Mohit, let me take the first part, and of course Jagan will take the second part of the question. From the first part, we continue to see good demand pattern across our industry. What I was alluding was on the hi-tech side, Mohit. We are seeing in few clients that have some softness in [Indecipherable]. That’s the headwind I was talking about, but apart from that whether it is retail, manufacturing, healthcare, life sciences, even banking, we continue to see a good strong demand momentum going on for us. It was not travel.

Mohit Jain — Anand Rathi — Analyst

TMT is like almost one-third in that sense, so we should expect some impact there in the first half, is that a fair assumption?

Samir Dhir — Managing Director & Chief Executive Officer

Few clients here, but not overall. The growth rates have come down. It’s not that the growth is coming down. It’s not like we’re degrowing, but the growth rates have come down in the hi-tech sector.

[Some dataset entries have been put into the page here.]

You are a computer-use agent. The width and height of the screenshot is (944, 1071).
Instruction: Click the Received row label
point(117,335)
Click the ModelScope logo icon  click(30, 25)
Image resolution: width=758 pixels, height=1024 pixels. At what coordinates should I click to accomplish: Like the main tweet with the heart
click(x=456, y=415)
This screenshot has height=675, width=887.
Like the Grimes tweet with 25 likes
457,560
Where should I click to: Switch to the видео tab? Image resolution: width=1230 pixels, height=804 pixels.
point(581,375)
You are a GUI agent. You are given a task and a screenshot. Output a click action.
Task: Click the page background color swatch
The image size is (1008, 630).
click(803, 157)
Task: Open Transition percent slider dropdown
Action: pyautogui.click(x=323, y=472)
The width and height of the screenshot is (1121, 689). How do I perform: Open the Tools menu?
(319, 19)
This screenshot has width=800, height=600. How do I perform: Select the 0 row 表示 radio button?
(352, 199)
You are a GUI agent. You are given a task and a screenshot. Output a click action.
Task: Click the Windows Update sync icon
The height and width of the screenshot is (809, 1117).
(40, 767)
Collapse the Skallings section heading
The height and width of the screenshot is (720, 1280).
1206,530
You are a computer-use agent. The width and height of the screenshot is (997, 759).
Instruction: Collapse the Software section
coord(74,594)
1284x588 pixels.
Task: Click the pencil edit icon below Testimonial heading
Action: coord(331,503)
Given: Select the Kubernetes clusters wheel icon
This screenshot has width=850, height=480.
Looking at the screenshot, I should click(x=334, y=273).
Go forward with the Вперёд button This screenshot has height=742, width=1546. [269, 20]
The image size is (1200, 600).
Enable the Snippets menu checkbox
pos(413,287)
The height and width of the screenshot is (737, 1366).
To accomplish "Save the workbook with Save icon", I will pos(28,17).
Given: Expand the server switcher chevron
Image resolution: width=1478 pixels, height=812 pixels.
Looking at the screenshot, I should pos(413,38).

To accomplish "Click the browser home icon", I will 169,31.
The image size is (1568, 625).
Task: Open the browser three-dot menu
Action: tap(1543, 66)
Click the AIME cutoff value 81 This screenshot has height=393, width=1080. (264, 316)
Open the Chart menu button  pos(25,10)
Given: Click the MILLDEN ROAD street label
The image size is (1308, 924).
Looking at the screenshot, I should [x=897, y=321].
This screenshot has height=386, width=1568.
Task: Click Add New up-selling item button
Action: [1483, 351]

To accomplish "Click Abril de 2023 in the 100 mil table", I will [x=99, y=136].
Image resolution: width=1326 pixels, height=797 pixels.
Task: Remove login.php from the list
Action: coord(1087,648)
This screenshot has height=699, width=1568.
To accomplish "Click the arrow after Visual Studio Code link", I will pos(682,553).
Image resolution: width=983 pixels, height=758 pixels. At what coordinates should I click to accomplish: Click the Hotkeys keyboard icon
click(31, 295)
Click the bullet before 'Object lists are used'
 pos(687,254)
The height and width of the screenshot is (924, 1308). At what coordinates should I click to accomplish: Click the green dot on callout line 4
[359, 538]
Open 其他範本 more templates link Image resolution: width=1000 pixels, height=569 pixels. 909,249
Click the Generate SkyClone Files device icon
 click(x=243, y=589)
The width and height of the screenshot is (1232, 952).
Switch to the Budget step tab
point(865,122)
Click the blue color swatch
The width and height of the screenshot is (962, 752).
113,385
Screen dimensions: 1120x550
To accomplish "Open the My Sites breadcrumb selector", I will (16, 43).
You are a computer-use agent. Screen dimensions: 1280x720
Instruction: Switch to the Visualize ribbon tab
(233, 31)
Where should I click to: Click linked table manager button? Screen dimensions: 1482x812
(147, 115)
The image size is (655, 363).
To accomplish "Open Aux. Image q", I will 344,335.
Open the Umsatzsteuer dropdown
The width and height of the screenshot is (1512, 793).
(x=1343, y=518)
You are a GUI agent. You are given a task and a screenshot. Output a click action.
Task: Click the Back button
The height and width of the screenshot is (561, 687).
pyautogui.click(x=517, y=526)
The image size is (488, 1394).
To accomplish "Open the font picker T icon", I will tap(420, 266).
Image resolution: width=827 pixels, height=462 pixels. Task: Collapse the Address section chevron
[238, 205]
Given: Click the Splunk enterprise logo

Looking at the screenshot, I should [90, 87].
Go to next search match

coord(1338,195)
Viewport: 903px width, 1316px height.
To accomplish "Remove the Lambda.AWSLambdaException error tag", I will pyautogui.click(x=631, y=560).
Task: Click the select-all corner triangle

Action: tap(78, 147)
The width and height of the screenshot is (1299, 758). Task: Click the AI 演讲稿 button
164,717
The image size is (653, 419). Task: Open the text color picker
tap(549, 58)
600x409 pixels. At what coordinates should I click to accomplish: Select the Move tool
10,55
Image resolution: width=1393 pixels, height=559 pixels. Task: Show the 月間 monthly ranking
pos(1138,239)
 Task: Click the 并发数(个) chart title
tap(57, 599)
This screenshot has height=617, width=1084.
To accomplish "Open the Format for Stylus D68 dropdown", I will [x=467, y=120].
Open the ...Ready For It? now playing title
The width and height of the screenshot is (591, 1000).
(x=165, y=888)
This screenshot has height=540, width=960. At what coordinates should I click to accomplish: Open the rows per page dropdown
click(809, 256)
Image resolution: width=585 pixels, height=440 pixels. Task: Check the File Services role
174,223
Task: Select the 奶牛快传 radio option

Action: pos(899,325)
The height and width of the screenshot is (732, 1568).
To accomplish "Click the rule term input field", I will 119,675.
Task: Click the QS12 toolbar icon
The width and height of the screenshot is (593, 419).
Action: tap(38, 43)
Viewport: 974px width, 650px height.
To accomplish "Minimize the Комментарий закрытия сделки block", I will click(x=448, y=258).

Mohit Jain — Anand Rathi — Analyst

And you do not see challenge in the rest of the verticals like retail, manufacturing?

Samir Dhir — Managing Director & Chief Executive Officer

No, we’re not seeing. We are not seeing any challenges yet now. Jagan, you want to take the second part please. Yeah, Mohit. Can you repeat the second part of the question?

Mohit Jain — Anand Rathi — Analyst

So, I was looking at this headcount split between international IT and domestic. So, it looks like there is some reclassification of headcount between the two segments. Domestic now shows close to 400. But earlier it used to be around 200, 180 kind of level. Some employers have moved from here to there.

Jagannathan Narasimhan — Chief Financial Officer

Yes, originally the services part of it was with international services side of it, we have moved that people who are providing service which is integrated with the license sales, they were in the international business. Now they have completely been aligned to the India business only.

Mohit Jain — Anand Rathi — Analyst

So, when you say services business, you’re referring to the cloud part of it?

Jagannathan Narasimhan — Chief Financial Officer

I’m referring to the entire for the licenses, whatever is required to be done. There are some technical support required for that, that portion.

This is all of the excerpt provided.